I agree with Mike & the others. Head dipping is bad. Three reasons:

It can be part of the reason for your pin dipping. 
It can cause neck pain by involving the wrong muscles in holding the bow at full draw.
Your balance is better when your head is erect. Think of your head as an upside down pendulum. You are steadier when you are balanced.

Either go with a longer DL or raise your anchor or a combination of both. 

Allen


----------



## SpotShy (Mar 14, 2005)

Allen, 

What did you call my head, a pendulum? I thought we were friends? (LOL) 

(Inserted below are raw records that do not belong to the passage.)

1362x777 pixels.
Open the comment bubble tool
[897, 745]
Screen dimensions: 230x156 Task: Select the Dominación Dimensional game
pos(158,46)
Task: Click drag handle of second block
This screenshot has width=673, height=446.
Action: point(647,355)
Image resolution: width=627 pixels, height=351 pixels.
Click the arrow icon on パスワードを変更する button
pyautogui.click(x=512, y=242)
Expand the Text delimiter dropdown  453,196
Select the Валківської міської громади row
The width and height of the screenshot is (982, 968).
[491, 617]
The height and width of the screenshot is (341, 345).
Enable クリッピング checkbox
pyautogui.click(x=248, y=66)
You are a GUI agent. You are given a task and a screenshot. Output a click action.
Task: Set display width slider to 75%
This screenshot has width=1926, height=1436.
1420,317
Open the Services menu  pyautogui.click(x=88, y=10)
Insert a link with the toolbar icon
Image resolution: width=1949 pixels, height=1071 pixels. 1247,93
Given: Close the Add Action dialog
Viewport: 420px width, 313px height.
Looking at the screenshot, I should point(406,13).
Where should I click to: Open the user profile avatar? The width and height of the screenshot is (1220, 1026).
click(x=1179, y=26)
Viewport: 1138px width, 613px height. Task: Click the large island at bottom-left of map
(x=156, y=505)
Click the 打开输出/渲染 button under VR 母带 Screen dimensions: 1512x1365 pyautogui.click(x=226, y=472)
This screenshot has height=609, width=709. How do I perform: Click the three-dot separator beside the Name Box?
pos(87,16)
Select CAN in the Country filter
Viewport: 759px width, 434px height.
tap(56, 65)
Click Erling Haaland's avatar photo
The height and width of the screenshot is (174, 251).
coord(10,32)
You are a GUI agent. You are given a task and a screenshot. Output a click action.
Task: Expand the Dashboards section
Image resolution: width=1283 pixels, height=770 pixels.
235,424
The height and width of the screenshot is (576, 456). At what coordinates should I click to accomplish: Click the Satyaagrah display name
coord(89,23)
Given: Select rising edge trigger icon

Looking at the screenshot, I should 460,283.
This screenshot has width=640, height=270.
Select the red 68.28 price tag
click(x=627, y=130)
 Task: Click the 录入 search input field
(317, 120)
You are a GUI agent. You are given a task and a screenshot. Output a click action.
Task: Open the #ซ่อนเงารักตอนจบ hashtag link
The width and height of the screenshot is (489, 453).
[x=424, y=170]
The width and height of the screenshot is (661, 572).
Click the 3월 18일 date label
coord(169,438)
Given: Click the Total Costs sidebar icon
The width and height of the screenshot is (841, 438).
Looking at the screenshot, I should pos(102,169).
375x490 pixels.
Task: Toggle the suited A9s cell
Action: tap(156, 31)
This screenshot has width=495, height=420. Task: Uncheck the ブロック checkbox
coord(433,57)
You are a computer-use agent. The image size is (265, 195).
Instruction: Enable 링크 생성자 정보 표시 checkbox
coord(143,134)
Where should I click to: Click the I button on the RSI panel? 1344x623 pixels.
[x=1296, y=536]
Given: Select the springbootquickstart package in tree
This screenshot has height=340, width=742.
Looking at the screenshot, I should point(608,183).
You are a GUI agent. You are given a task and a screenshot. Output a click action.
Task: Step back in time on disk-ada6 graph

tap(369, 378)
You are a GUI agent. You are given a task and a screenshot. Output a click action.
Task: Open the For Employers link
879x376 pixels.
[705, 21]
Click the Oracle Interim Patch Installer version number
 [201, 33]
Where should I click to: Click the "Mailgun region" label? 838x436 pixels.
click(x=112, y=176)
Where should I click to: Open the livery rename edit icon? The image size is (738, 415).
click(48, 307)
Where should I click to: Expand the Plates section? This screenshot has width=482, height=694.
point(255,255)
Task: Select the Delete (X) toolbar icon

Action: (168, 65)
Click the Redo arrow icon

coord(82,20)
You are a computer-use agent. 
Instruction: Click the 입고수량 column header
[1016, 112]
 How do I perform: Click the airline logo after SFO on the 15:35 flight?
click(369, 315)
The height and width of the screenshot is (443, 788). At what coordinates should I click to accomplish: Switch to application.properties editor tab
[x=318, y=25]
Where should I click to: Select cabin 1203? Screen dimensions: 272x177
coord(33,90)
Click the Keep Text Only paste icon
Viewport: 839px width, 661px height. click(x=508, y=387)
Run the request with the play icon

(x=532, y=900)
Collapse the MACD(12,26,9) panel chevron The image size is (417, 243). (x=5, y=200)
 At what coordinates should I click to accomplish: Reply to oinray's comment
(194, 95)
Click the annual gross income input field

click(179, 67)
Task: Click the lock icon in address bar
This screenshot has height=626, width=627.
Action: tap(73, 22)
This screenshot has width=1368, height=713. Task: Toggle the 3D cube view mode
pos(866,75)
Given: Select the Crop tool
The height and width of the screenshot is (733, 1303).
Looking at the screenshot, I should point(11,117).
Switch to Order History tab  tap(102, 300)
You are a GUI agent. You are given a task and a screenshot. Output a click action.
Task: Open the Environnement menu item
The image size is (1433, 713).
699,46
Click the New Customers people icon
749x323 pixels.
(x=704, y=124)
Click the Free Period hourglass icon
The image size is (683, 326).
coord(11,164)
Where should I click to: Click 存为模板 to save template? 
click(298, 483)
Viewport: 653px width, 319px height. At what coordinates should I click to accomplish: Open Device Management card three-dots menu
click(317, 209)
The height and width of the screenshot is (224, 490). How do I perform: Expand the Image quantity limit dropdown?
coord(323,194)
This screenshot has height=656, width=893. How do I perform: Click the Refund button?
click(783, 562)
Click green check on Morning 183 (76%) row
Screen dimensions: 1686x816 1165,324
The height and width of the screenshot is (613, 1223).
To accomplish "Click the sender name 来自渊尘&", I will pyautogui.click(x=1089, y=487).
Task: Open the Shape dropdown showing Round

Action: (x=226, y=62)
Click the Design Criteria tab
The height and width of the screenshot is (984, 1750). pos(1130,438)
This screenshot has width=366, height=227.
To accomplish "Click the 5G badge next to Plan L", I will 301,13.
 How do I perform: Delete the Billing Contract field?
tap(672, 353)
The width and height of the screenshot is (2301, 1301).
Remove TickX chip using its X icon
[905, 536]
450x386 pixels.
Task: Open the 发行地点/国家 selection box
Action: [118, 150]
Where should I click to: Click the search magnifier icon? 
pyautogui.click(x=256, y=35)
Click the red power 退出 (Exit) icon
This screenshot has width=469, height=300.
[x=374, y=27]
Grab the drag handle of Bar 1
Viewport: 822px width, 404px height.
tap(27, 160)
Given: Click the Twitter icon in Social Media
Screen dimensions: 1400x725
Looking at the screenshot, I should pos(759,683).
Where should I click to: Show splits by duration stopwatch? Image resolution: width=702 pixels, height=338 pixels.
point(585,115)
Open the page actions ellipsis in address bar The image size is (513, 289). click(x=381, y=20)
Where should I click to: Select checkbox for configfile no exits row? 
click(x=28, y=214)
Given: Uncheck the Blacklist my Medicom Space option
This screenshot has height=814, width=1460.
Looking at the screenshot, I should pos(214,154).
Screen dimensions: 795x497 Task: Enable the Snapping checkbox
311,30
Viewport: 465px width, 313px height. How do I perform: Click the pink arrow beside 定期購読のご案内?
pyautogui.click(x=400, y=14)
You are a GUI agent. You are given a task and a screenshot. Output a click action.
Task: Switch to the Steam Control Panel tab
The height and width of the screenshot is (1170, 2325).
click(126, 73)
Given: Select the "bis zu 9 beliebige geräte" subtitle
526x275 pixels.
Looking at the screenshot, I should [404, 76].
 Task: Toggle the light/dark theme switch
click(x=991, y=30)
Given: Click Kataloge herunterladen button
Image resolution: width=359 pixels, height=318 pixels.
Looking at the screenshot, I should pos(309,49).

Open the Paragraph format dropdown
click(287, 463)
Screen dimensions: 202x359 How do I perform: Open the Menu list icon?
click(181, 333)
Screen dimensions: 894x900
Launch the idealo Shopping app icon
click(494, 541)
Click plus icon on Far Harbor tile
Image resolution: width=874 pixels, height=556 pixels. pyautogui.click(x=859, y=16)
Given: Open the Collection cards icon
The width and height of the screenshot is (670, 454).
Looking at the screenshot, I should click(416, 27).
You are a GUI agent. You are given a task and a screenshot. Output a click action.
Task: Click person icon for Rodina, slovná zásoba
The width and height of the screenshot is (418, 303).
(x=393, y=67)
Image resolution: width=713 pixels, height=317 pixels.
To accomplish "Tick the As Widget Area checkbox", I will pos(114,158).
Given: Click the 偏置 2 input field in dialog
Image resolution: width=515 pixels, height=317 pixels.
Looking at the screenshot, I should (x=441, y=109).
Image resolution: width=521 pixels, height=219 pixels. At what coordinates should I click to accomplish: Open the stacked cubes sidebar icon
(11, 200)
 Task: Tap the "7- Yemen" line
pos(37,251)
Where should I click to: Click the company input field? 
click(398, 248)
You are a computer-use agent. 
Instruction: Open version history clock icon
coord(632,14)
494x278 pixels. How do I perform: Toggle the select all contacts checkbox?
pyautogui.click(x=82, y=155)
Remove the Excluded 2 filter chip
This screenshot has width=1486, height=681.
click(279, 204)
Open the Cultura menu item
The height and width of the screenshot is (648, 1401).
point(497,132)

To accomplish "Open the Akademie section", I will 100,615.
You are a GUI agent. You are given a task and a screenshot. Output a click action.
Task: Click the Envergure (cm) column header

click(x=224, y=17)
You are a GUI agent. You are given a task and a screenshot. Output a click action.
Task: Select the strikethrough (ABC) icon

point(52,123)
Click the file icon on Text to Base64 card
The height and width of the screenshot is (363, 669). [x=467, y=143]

I am getting to hate these short bows. The frustrate me sometimes when I am working with a new student and their dad has put them in a 29" a to a barn burner of a bow that is 2" too long with a caliper release that they punch the dickens out of. I spend the first few sessions trying to get the bow to fit them, establishing a good anchor point and then trying to convince them and their parent that bows are not made to shoot like rifles. If I could be king of the world no bow would be built under 35" and all caliper punch o'matic releases would be banned. Worst thing you can do is start a young person off with them darn things.


----------



## aread (Dec 25, 2009)

:mg:


SpotShy said:


> Allen,
> 
> What did you call my head, a pendulum? I thought we were friends? (LOL)


Gotta call 'em like I see 'em! :teeth: (JK)

I like my 31" bow for hunting out of a tent blind, and it can be accurate enough for the close shots that I get around here. But, it's definitely not a bow for inexperienced archers. Out of curiosity, I shot a round of spots with it. I won't do that again. ukey:

Allen


----------



## I BOW 2 (May 22, 2002)

Hey Alan,we can build that for you already up here at PST!!!!! ;>) Ken

One of the biggest problems that I contend with on my Monster Xlr8 is the peep being so far from my eye. It makes matching up the peep to pin guard tough.


----------